Task directions
Please copy every one of the items below word for word, leaving each line unchanged.

(Collected data entries)
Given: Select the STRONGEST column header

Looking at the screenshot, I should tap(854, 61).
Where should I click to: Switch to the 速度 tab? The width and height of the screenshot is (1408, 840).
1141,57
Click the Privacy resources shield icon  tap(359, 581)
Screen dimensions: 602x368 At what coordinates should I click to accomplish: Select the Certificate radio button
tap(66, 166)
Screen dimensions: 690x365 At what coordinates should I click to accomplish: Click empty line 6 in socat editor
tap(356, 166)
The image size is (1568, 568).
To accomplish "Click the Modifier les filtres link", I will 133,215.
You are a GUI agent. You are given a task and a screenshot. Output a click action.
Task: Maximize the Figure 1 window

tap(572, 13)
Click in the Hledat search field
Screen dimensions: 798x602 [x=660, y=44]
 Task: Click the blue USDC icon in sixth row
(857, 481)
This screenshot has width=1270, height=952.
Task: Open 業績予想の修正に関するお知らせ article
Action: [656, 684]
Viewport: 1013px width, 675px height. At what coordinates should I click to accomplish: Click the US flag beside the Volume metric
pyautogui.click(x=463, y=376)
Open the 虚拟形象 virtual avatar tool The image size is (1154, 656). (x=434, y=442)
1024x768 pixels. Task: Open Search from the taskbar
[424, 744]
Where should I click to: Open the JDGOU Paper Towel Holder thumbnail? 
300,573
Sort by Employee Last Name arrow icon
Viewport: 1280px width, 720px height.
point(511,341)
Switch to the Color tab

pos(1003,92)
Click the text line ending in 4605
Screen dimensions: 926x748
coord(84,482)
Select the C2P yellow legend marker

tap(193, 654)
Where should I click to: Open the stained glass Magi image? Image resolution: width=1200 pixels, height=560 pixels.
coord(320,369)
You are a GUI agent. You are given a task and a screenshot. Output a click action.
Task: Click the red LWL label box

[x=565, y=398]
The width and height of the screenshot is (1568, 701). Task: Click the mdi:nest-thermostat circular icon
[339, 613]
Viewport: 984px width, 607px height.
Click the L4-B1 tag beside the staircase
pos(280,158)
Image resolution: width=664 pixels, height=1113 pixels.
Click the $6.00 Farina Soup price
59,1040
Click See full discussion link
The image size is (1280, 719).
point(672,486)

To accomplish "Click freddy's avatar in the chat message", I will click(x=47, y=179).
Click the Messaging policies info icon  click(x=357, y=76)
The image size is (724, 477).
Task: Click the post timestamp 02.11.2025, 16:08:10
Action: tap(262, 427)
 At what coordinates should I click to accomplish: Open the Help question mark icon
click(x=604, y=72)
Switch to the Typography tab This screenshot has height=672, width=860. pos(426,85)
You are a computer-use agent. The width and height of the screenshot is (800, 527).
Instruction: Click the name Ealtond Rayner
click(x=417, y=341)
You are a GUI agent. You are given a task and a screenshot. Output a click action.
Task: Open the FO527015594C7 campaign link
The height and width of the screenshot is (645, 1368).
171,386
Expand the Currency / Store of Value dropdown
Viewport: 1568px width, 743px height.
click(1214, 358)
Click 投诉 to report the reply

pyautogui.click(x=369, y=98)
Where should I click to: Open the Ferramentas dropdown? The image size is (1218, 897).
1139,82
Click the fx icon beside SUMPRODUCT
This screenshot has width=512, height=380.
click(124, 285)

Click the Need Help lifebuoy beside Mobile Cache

Result
Given: Select the STRONGEST column header

Looking at the screenshot, I should tap(854, 61).
Where should I click to: Switch to the 速度 tab? The width and height of the screenshot is (1408, 840).
1141,57
Click the Privacy resources shield icon  tap(359, 581)
Screen dimensions: 602x368 At what coordinates should I click to accomplish: Select the Certificate radio button
tap(66, 166)
Screen dimensions: 690x365 At what coordinates should I click to accomplish: Click empty line 6 in socat editor
tap(356, 166)
The image size is (1568, 568).
To accomplish "Click the Modifier les filtres link", I will 133,215.
You are a GUI agent. You are given a task and a screenshot. Output a click action.
Task: Maximize the Figure 1 window

tap(572, 13)
Click in the Hledat search field
Screen dimensions: 798x602 [x=660, y=44]
 Task: Click the blue USDC icon in sixth row
(857, 481)
This screenshot has width=1270, height=952.
Task: Open 業績予想の修正に関するお知らせ article
Action: [656, 684]
Viewport: 1013px width, 675px height. At what coordinates should I click to accomplish: Click the US flag beside the Volume metric
pyautogui.click(x=463, y=376)
Open the 虚拟形象 virtual avatar tool The image size is (1154, 656). (x=434, y=442)
1024x768 pixels. Task: Open Search from the taskbar
[424, 744]
Where should I click to: Open the JDGOU Paper Towel Holder thumbnail? 
300,573
Sort by Employee Last Name arrow icon
Viewport: 1280px width, 720px height.
point(511,341)
Switch to the Color tab

pos(1003,92)
Click the text line ending in 4605
Screen dimensions: 926x748
coord(84,482)
Select the C2P yellow legend marker

tap(193, 654)
Where should I click to: Open the stained glass Magi image? Image resolution: width=1200 pixels, height=560 pixels.
coord(320,369)
You are a GUI agent. You are given a task and a screenshot. Output a click action.
Task: Click the red LWL label box

[x=565, y=398]
The width and height of the screenshot is (1568, 701). Task: Click the mdi:nest-thermostat circular icon
[339, 613]
Viewport: 984px width, 607px height.
Click the L4-B1 tag beside the staircase
pos(280,158)
Image resolution: width=664 pixels, height=1113 pixels.
Click the $6.00 Farina Soup price
59,1040
Click See full discussion link
The image size is (1280, 719).
point(672,486)

To accomplish "Click freddy's avatar in the chat message", I will click(x=47, y=179).
Click the Messaging policies info icon  click(x=357, y=76)
The image size is (724, 477).
Task: Click the post timestamp 02.11.2025, 16:08:10
Action: tap(262, 427)
 At what coordinates should I click to accomplish: Open the Help question mark icon
click(x=604, y=72)
Switch to the Typography tab This screenshot has height=672, width=860. pos(426,85)
You are a computer-use agent. The width and height of the screenshot is (800, 527).
Instruction: Click the name Ealtond Rayner
click(x=417, y=341)
You are a GUI agent. You are given a task and a screenshot. Output a click action.
Task: Open the FO527015594C7 campaign link
The height and width of the screenshot is (645, 1368).
171,386
Expand the Currency / Store of Value dropdown
Viewport: 1568px width, 743px height.
click(1214, 358)
Click 投诉 to report the reply

pyautogui.click(x=369, y=98)
Where should I click to: Open the Ferramentas dropdown? The image size is (1218, 897).
1139,82
Click the fx icon beside SUMPRODUCT
This screenshot has width=512, height=380.
click(124, 285)

Click the Need Help lifebuoy beside Mobile Cache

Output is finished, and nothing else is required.